Program elimination by another name: emeritus professor speaks out
By Dr. Margret Schleissner
Under the banner of “prioritization” and “academic efficiency” with faculty “buy-in,” Rider’s administration is proposing to eliminate 20% of existing academic programs.
The Provost’s notion of assessment seems inexplicably linked to prioritization. Middle States Accreditation does not require prioritization, as the Provost asserts in one of her recent communications to faculty. Middle States require only that academic programs undergo an assessment process; which one is up to the program. Rider is under no external pressure to engage in prioritization.
Prioritization is exclusively the provost’s choice of assessment. It is based on the outdated 1999 book by Robert Dickeson which starts with the a prior assumption that 60% of a university’s programs are not worth their cost and that 20% should be eliminated. Think about this! What would you do in this case: your professor comes into the classroom on your first day of classes and says that 20% of you will fail the course, no matter how hard you work. 20% of the students will fail totally independent of their individual performances. This is what will happen to 20% of Rider’s programs.
Prioritization also favors large mediocre programs over small, often excellent programs. It does not have any reasonable method to measure and assign costs, and it often produces recommendations far different than that of a true cost/ benefit analysis.
As the sole faculty member of a major and minor program in German, I participated in the first round of prioritization in 2015, reporting on the program’s quality and student outcomes, like graduate school acceptances and Fulbright scholarships. Yet, based solely on the number of majors (not minors or education majors), the program received a ranking of zero. Small departments with three full-time faculty or fewer, such as art, physics, German and Russian, were eliminated following faculty retirements, and others threatened with layoffs, while new major programs were added in narrowly-focused fields determined by the short-term marketplace. Will Rider students be prepared to pivot when demand for such specialized skills disappears?
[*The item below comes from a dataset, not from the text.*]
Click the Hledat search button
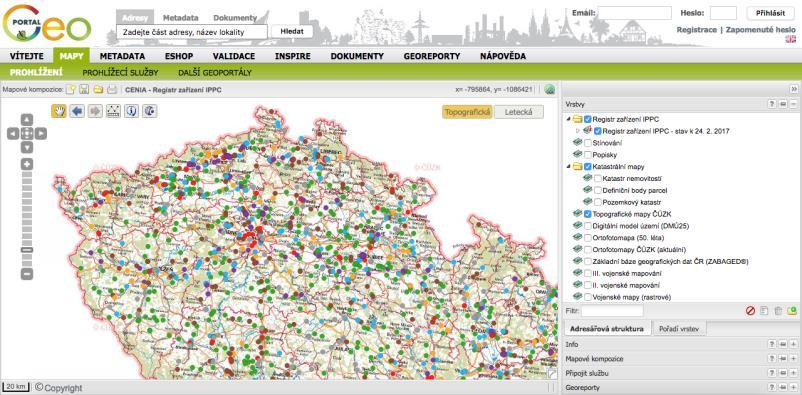 pos(292,31)

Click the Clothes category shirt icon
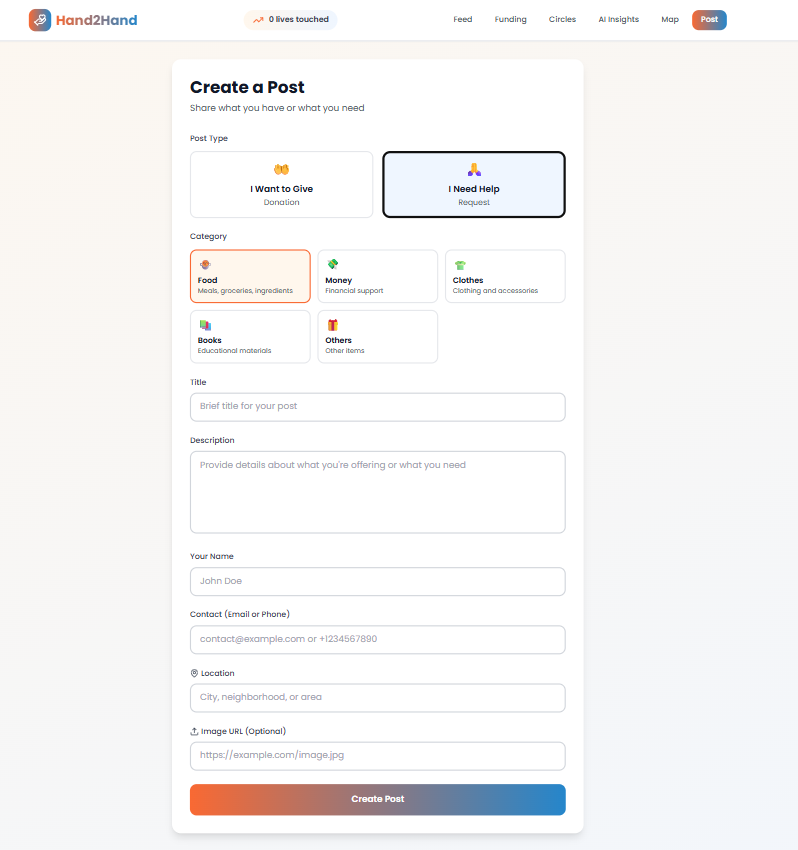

Faculty morale at Rider is at an all-time low. Funds go to outside consultants, attorneys, seemingly frivolous campus improvements and administrators’ salaries. Private, four-year regional universities, like Rider, do not have to offer everything, but they owe their students an education that will last a lifetime. Dedicated to excellence in teaching and research, Rider’s faculty is certainly the institution’s backbone and key to its future success. I implore you to support your faculty in any way possible in their efforts to maintain Rider’s excellent academic programs that are under threat to be cut by a provost who is in charge of making up savings that the administration frivolously spent on paying themselves handsomely, consulting firms and other projects that are not profitable.